I can easily see the "tracks" where the Otos eat GDA from the glass, but, as should be expected for such tiny fish, they eat a very small part of the GDA. I may look for the Bristle nosed plecos next. That means adding some wood to the tank, and a few "caves" for them to hide in. The more I read about them the less excited I get about adding them.

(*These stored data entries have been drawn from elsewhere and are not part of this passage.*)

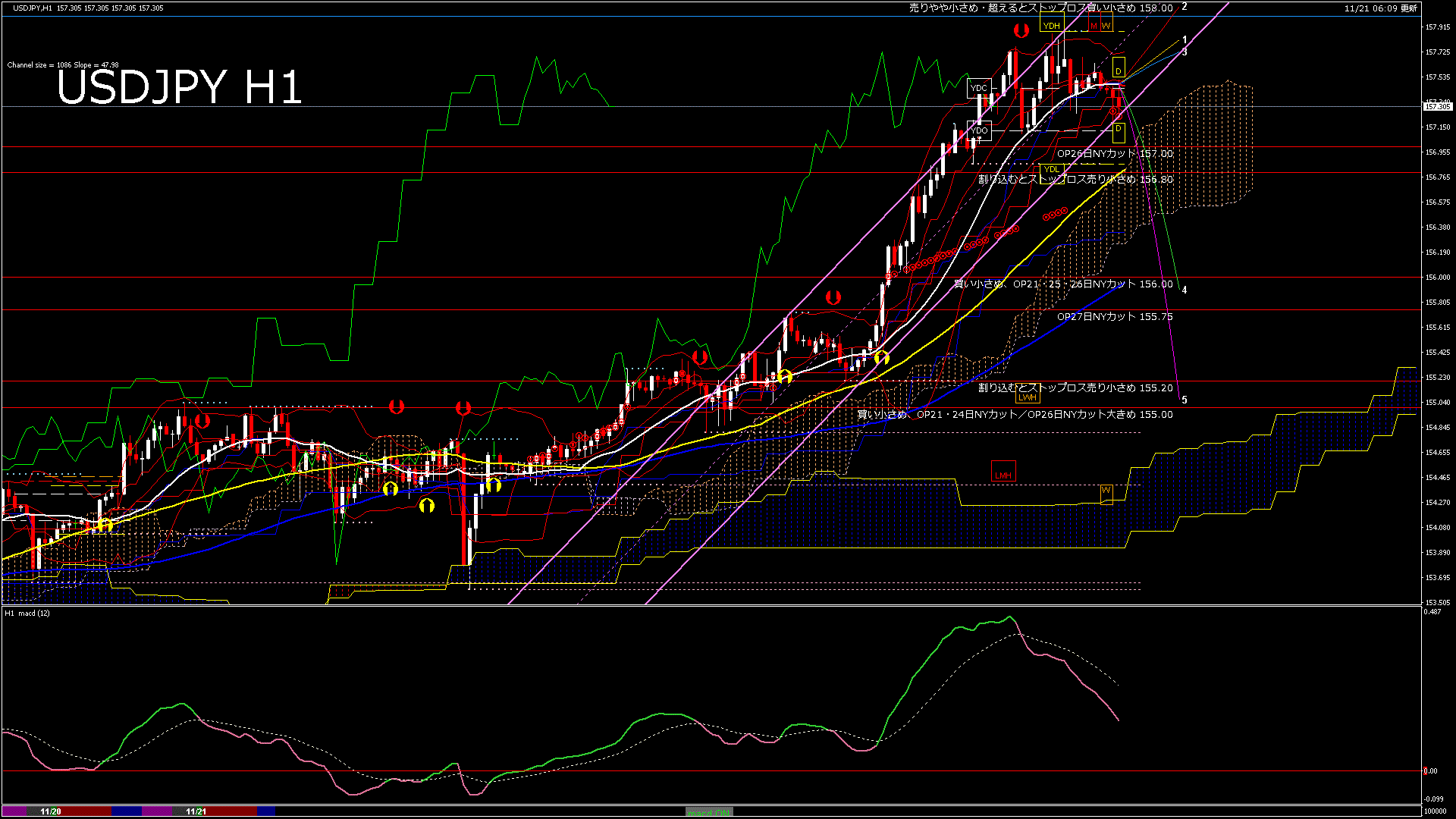Image resolution: width=1456 pixels, height=819 pixels.
Task: Select the yellow D daily label box
Action: (1119, 69)
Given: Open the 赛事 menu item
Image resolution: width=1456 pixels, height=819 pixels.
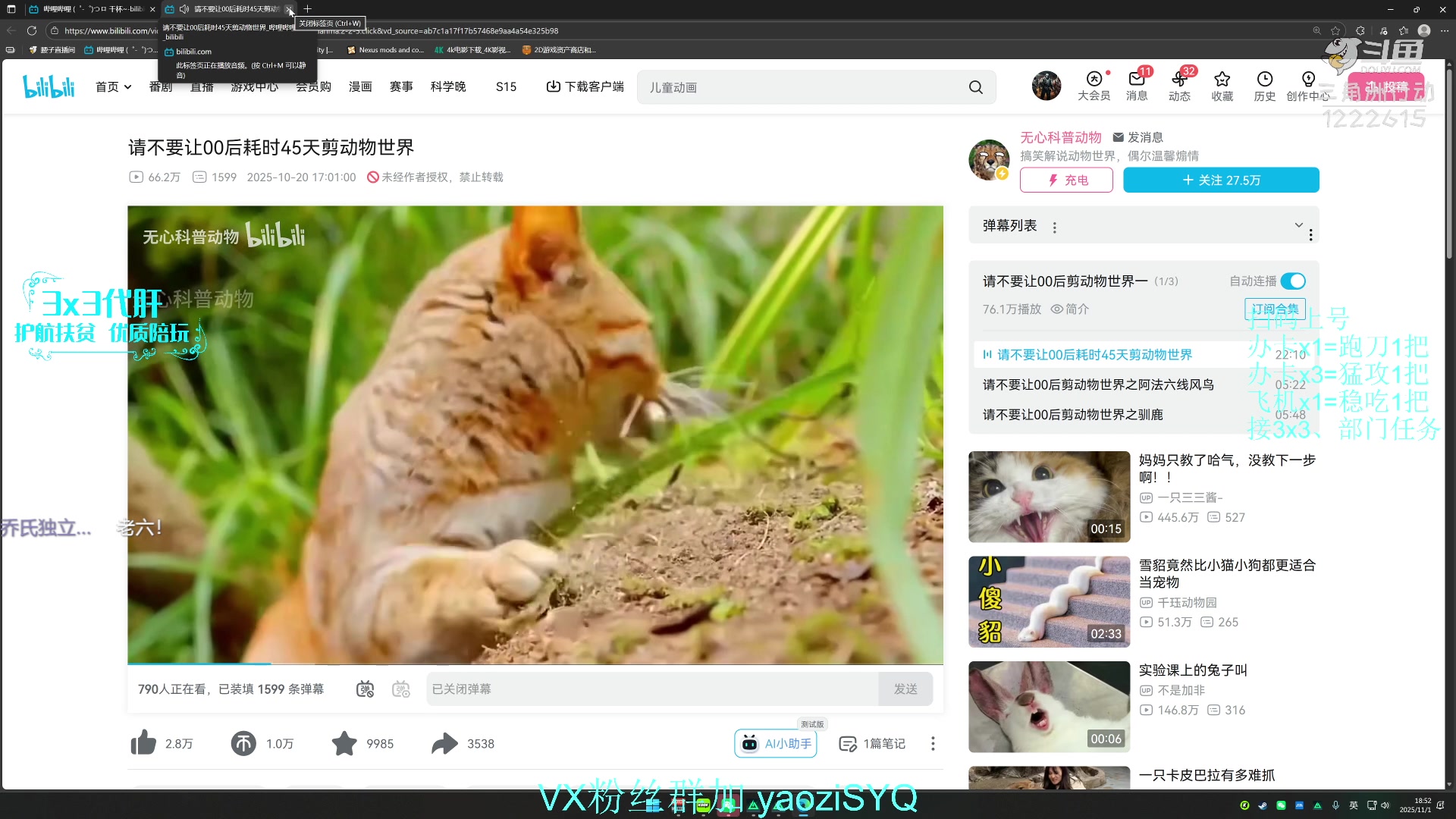Looking at the screenshot, I should click(401, 86).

Years ago I did get rid of GDA with the "let it grow out" method, but my tank is now so close to us that a disgusting appearing tank is the last thing I want. So, I guess I may be forced to move to a 3 bedroom house, with large rooms:laugh2:


----------



## Hoppy (Dec 24, 2005)

Yesterday I did my slow drain and paper towel wipe again, removing almost all of the GDA without it dropping into the water. Once again, a day afterwards, the water is still very clear, and no green haze on the glass. If all goes as planned, in a couple of weeks I will do this again, hopefully with even less on the glass when I do it. If you do a routine big water change every week or two you can do this each time, as the water level drops, and it is only a small increase in the work you would usually do when changing water. If this continues to work as it now is, I will just live with the traces of GDA and forget about 100% killing it.


----------



## Hoppy (Dec 24, 2005)

After another 2 weeks I repeated this process. The amount of GDA is a bit less than the last time, but it is still there. I'm convinced that this is a very effective way to live with GDA, not as effective as using bristlenose plecos, but, if you are like me in not wanting to deal with bristlenose plecos, this is the next best way to live with it. I'm no longer fighting the algae, just keeping it under control, to the extent that it is no longer a problem for me.


----------



## IUnknown (Feb 5, 2003)

Excel at double dose works as an algecide that gets rid of GDA. Problem I had, it was melting sensitive plants.


----------